Other situations when I see it, is with guys who actually want to pick up that girl - checking if she is free and also a sign of disrespect against her - and with the toys/assistants of advanced dancers/teachers. Well, in both cases I see it as anachronistic and sexist.

You ask the person who you want to dance with, and only that person.
Everything else shows, that you accept some kind of ownership right, which has no place in modern society.

If the person makes / reacts to eye contact it is ok to ask her (with a little gesture and over distance for example), no matter what else she is doing right now.

I see it as very unfriendly to ask a person who makes herself unapproachable, specially when she is dug into a talk with someone. This is specially true if it seems to be a (possible) significant other. And I see it as important to for example teach beginners, that if she allows the guy to position himself in front of her and she is holding eye contact to him, that actually tells all (respectful) guys, that she does not want to be asked to dance right now. (And thus has no right to complain, that she was left alone with that creepy/slimy/macho guy all night.)
But I know scenes where the women are actually trained (by common usage and behavior of the alphas) to not make eye contact / look out for dances themselves and the guys simply move into the circle and interrupt them. Although the chance of refusal if you are unknown is insanely high there and it mostly is a sign of an intense clique behavior. (No wonder that these scenes tend to be less healthy than those, where the women are taking part in the asking process by searching for eye contact or asking themselves.)
(Also simply asking a woman who is not making herself approachable is a common trait of the creep faction. We got a few guys here who have a reputation for being the reason, why pretty beginners quickly leave. But they are the only ones actually asking a girl who is talking intensely with her three friends in a closed circle or at a table.)

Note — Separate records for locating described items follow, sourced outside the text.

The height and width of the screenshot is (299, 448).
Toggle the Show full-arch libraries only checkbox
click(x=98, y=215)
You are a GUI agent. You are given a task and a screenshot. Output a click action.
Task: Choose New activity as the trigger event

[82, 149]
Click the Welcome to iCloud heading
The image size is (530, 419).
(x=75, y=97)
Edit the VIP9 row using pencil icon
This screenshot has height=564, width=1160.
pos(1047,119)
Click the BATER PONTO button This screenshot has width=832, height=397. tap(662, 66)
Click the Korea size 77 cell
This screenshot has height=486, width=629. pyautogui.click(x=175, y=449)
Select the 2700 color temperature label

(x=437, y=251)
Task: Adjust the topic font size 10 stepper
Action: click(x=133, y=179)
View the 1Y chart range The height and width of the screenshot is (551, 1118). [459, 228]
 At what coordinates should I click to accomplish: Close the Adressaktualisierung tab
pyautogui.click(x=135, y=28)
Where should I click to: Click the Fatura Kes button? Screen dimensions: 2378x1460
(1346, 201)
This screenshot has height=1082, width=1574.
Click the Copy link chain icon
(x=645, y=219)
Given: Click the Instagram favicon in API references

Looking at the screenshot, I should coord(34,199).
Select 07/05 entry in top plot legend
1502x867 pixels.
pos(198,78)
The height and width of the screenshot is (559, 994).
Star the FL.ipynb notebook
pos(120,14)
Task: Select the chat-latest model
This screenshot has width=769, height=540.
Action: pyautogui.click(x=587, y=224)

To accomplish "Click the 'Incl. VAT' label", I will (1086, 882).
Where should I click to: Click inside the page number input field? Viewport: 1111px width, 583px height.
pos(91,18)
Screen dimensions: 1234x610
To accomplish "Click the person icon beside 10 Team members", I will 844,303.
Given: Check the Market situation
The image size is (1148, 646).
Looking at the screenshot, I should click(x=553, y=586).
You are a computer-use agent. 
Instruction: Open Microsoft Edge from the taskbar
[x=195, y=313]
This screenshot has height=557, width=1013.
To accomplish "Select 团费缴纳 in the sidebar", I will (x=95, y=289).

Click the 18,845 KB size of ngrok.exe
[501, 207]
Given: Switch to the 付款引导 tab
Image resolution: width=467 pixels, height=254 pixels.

Generally if you go to a Salsa venue here, you go to dance.
For drinking and picking up, you choose other places. (In Latino-Disco settings the line fades.)
So it is expected that anyone is there for dancing.
 
#15
The approach to ask the guy if you are allowed to dance with his girl is seen as "charmingly anachronistic" to "archaic sexist" here. I sometimes encountered it in Spain. (Also in the version, that men ask me, if I would be willed to dance with their wifes/girls.)
We have one (younger) Latino here who does it, when I bring a female friend. He is a very good and respectful dancer, so it doesn't seem sexist.
Other situations when I see it, is with guys who actually want to pick up that girl - checking if she is free and also a sign of disrespect against her - and with the toys/assistants of advanced dancers/teachers. Well, in both cases I see it as anachronistic and sexist.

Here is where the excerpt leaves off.